Merkel sonrası Almanya, Fransa ile ilişkileri benzer düzeyde tutar. Nitekim Fransa ve Almanya AB’nin iki lokomotif ülkesi ve AB’nin ekonomik, sosyal politikalarının beraberinde getirdiği sorumlulukların altından ancak beraber kalkmaları mümkün. Fransız-Alman ilişkileri ciddi bir kurumsallaşma sürecinden geçip sağlam bir zemine oturmuş durumundadır. En önemlisi, ekonomik boyutun işbirliğini zorunlu kılması. Dolayısıyla muhtemel fikir ayrılıkları kamuoyu önünde eskalasyona sebebiyet vermeyecektir.
Türk gemisine müdahalenin AB Liderler Zirvesi öncesi yapılmasının bir anlamı var mı? Özellikle Almanya’nın Türkiye’ye bir mesajı olduğu konuşuluyor, ne dersiniz?

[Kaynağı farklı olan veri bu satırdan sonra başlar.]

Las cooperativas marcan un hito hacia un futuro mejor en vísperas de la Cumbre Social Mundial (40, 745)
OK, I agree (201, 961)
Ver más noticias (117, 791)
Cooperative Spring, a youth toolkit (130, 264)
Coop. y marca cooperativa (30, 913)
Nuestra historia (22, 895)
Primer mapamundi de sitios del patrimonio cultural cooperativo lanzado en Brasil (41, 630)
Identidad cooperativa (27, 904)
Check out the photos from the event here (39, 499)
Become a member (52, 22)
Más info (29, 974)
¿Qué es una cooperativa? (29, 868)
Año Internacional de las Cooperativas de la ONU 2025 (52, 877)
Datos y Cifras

Müdahalenin zamanlamasına dikkat çekilmesi gerektiğini düşünüyorum. Türkiye AB ile yeni bir sayfa açma mesajını içeren bir açılımını kamuoyu ile paylaşmışken ve tüm aktörler AB Zirvesine odaklanmışken İRİNİ misyonu kapsamında bir korsan harekatını anımsatan operasyonla Türk yük gemisinin silahlı askerler eşliğinde aranması en hafif tabirle açık bir provokasyondur. Hatırlatmakta fayda var: Uluslararası sularda ticari gemilere müdahale edilebilmesi için bayrak devletinin rızasının alınması esastır. Libya silah ambargosuna dair BMGK kararlarının bu yükümlülüğü ortadan kaldırmadığı tartışılamaz bir gerçektir. Nitekim Türkiye’nin devreye girmesiyle arama durdurulmuştur. Bundan sonraki süreçte Türkiye mütekabiliyet bağlamında sahada cevap vereceğini ve tazminat dahil hukuki ve siyasi adımların atılacağını ilan etti.

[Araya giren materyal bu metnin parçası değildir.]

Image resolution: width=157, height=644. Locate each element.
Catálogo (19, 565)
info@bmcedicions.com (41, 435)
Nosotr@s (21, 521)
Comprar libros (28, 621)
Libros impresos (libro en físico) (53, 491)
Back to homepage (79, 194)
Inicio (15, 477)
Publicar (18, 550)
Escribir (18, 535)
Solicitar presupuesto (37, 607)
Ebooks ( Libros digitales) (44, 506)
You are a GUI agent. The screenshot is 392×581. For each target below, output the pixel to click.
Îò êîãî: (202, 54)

Burada AB Liderler Zirvesi öncesi Türkiye’nin AB ile yapıcı bir diyaloğa girme mesajı ile birlikte Zirve öncesi olumlu bir havanın oluşmasını engelleme girişimi söz konusu olabilir. Bu tür korsan bir harekat ile Türkiye’yi provoke edip fevri bir davranışa teşvik etmek, önümüzdeki AB Liderler Zirvesi’nde Türkiye aleyhine ağır yaptırım ihtimalini güçlendirmek muhtemel bir senaryo. Bu durumundan faydalanabilecek olan ülkeler bellidir: Yunanistan, GKRY ve Fransa. Almanya ve İtalya’nın böyle bir senaryoya dahil olmaları düşük ihtimal. Sanırım gözden kaçan başka bir gelişme, gemi müdahalesi ile irtibatlandırılmadı. Müdahaleden bir gün önce Fransa, Almanya, İtalya ve İngiltere ortak bir açıklama yaptı Libya Siyasi Diyalog Forumu’nun ilk tur sonuçlarını kutlamak adına. Açıklamanın en kritik kısmı: “Libya Siyasi Diyalog Forumu ile Berlin sürecini engelleyenlere, devlet fonlarını yağmalamaya veya insan hakları ihlallerine devam edenlere karşı önlemler almaya hazırız.“ Bu mesajın sahada uygulanması da Berlin sürecinin engellenmesi bağlamında zaten İRİNİ misyonuyla devreye girmiştir. Gelecek gün ve haftalarda Türkiye’nin başvurusu üzere yetkili mercilerden (AB, İRİNİ operasyon merkezi vs.) aydınlatıcı izahat muhtemelen gelecektir. Gelen cevaba göre Türkiye mütekabiliyet bağlamında gardını mutlaka almıştır.
[Star, 28 Kasım 2020, Röportaj: Hale Kaplan].